Enseñar historia para el presente

Emblema del imperio mexicano, cara del país cuando era monarquía

Emblema del imperio mexicano, cara del país cuando era monarquía

 

Por Melissa Lara Flores (*)

La historia necesita buenos obreros capaces de ejecutar trabajos de ingenieros,
con la capacidad de ver las cosas un poco más arriba y trazar planos
Lucien Febvre

Cuando comencé a impartir clases de historia en secundaria y preparatoria, de inmediato me enfrenté a comentarios como “la historia no sirve para nada, eso ya pasó”, “ay, maestra: ¿de verdad le gusta la historia?”, “¿usted que estudió?”, “¿cómo le hizo para aprenderse todo esto?”, “¿todo me lo tengo que aprender de memoria?”, “¿qué estudio para el examen?, ¡es mucho!”, “la historia es muy aburrida, a nosotros qué nos importa lo que pasó antes”. Todo ello aunado a caras de escepticismo, incredulidad y aburrimiento. Inmediatamente consideré que, para combatir el tedio y promover el gusto por la historia, tenía que transmitir a mis alumnos entusiasmo y buscar estrategias didácticas. Aclaro que la actitud escéptica y negativa no es por parte de todos los alumnos; muchos se sienten atraídos por la materia y, como ellos mismos dicen, “se les facilita”. Sin embargo, el disgusto o indiferencia por la historia es, desde mi punto de vista, creciente.

## Objetivo A
Reproduzca el pasaje del texto sobre la enseñanza de la historia que va desde «Enseñar historia para» hasta «Lara Flores (*)», ambos incluidos, y sustituya en él «monarquía» por «república».
## Objetivo B
Responda, con base en el texto sobre la enseñanza de la historia, las siguientes preguntas:
(i) ¿Quién firma el texto?
(ii) ¿En qué niveles educativos comenzó la autora a impartir clases de historia?
(iii) ¿A quién se atribuye la cita sobre los buenos obreros que necesita la historia?
Las filas proceden de una fuente distinta.

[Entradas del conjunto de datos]
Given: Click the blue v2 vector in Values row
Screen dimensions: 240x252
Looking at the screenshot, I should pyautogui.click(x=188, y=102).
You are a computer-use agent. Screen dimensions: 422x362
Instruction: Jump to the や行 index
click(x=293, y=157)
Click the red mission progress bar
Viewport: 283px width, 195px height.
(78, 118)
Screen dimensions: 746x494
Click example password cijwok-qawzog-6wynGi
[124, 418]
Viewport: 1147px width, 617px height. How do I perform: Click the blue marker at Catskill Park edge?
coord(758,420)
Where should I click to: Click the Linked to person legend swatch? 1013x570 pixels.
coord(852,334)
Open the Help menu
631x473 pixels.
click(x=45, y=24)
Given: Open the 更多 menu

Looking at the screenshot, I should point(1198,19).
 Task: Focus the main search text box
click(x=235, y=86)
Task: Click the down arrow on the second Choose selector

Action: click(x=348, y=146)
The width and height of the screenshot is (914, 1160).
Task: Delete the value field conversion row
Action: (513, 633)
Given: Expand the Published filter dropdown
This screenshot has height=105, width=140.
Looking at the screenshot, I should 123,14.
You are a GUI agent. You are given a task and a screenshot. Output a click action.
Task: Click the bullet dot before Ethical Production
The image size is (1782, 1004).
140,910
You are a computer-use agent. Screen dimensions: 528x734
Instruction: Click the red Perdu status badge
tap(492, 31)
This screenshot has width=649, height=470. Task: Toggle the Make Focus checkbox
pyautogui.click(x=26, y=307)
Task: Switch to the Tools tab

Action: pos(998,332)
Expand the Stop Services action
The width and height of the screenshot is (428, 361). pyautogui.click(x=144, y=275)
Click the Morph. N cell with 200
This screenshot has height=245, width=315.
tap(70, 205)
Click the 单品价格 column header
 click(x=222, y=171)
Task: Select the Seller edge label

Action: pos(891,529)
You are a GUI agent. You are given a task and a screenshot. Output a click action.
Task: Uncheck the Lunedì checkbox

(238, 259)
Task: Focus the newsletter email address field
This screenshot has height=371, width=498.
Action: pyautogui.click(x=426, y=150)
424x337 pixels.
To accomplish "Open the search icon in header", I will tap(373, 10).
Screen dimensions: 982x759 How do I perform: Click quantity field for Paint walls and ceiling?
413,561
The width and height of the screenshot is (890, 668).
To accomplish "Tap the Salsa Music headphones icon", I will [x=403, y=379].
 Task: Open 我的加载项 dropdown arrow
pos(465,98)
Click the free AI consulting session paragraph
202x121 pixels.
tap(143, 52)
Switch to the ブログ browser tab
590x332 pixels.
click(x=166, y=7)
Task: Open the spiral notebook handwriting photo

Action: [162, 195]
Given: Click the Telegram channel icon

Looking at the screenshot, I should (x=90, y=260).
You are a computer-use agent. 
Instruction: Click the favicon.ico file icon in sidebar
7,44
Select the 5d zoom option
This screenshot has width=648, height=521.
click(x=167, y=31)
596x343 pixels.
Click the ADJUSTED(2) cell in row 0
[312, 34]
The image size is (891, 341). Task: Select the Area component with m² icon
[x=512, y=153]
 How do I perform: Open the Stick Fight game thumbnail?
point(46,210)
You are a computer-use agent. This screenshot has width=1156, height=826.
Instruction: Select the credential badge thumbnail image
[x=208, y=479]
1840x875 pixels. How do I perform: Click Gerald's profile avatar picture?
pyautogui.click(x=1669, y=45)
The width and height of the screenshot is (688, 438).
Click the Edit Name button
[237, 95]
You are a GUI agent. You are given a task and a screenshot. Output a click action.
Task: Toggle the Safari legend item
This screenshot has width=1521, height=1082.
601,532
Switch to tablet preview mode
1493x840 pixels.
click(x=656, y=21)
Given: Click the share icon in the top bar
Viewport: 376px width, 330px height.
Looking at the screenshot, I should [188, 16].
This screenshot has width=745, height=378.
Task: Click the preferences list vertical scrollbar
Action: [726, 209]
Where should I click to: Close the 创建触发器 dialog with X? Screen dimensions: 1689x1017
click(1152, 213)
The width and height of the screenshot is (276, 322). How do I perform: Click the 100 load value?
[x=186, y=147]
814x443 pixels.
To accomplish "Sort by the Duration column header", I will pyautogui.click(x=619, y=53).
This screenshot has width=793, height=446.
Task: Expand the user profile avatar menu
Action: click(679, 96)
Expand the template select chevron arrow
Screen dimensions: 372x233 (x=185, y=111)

## Respuesta correcta A
Enseñar historia para el presente

Emblema del imperio mexicano, cara del país cuando era república

Emblema del imperio mexicano, cara del país cuando era república

 

Por Melissa Lara Flores (*)

## Respuesta correcta B
(i) Melissa Lara Flores.
(ii) En secundaria y preparatoria.
(iii) A Lucien Febvre.